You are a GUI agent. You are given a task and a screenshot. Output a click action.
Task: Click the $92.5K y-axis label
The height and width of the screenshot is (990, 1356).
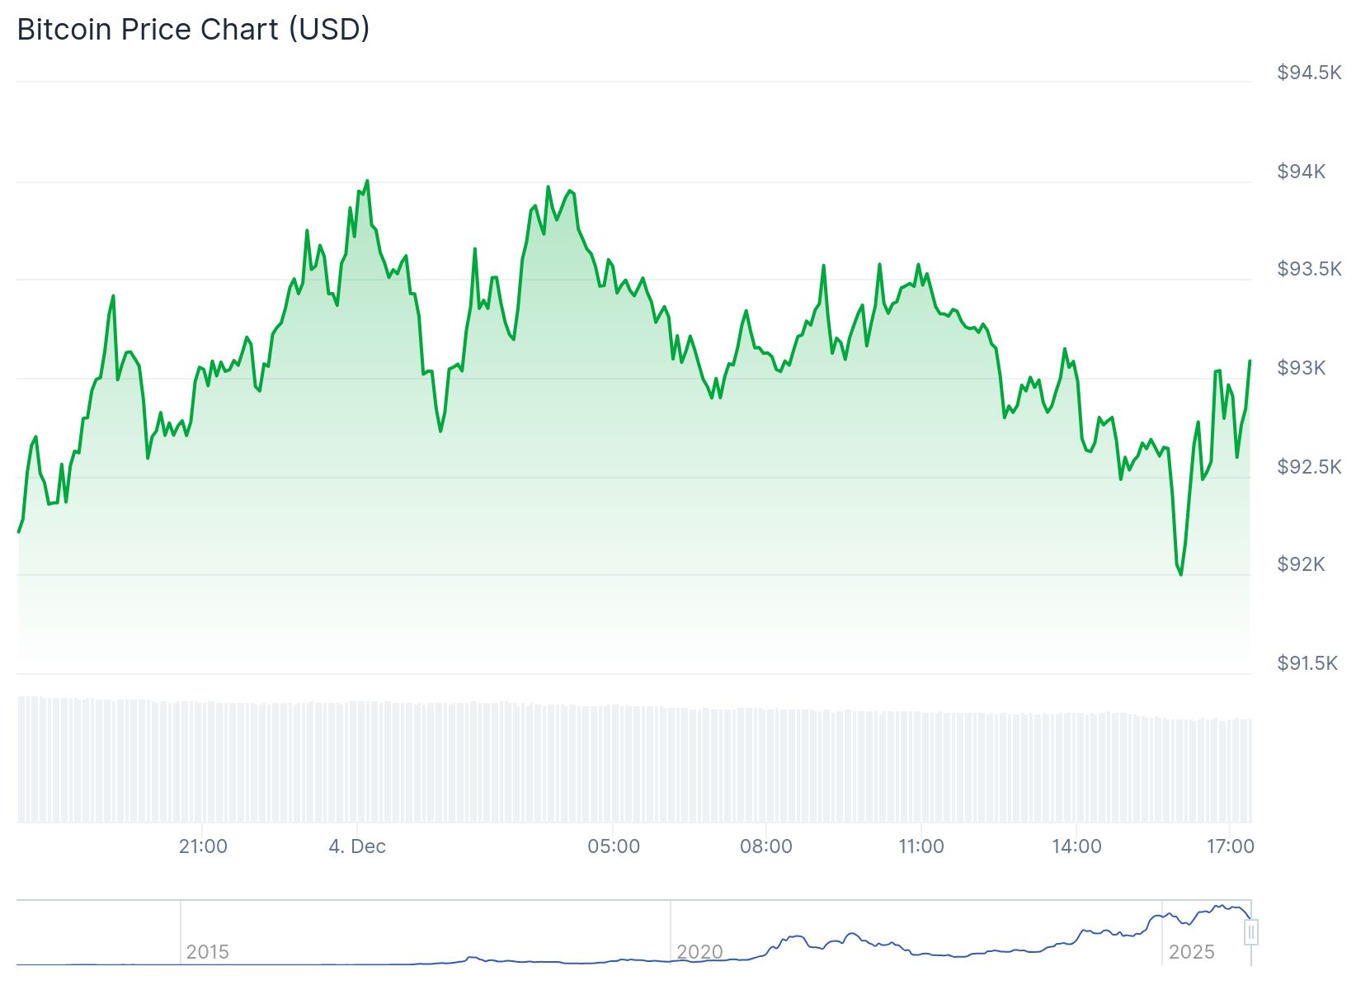(1309, 467)
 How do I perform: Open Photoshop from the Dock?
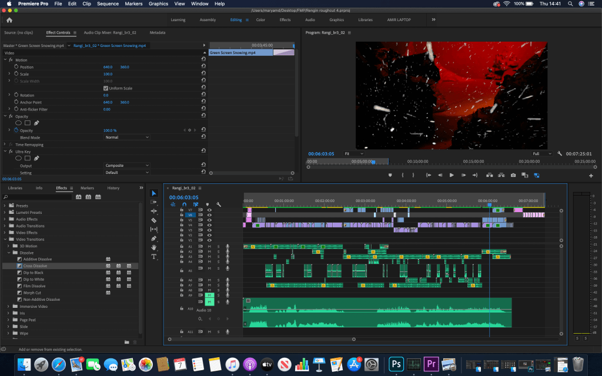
⁂
TASK DETAILS: Pictures are not part of the copy; output everything else in the records exactly.

ANSWER FOR THIS EXERCISE:
You are a GUI agent. You are given a task and a screenshot. Output a click action.
Task: Click the $92.5K y-axis label
The height and width of the screenshot is (990, 1356).
(1309, 467)
 How do I perform: Open Photoshop from the Dock?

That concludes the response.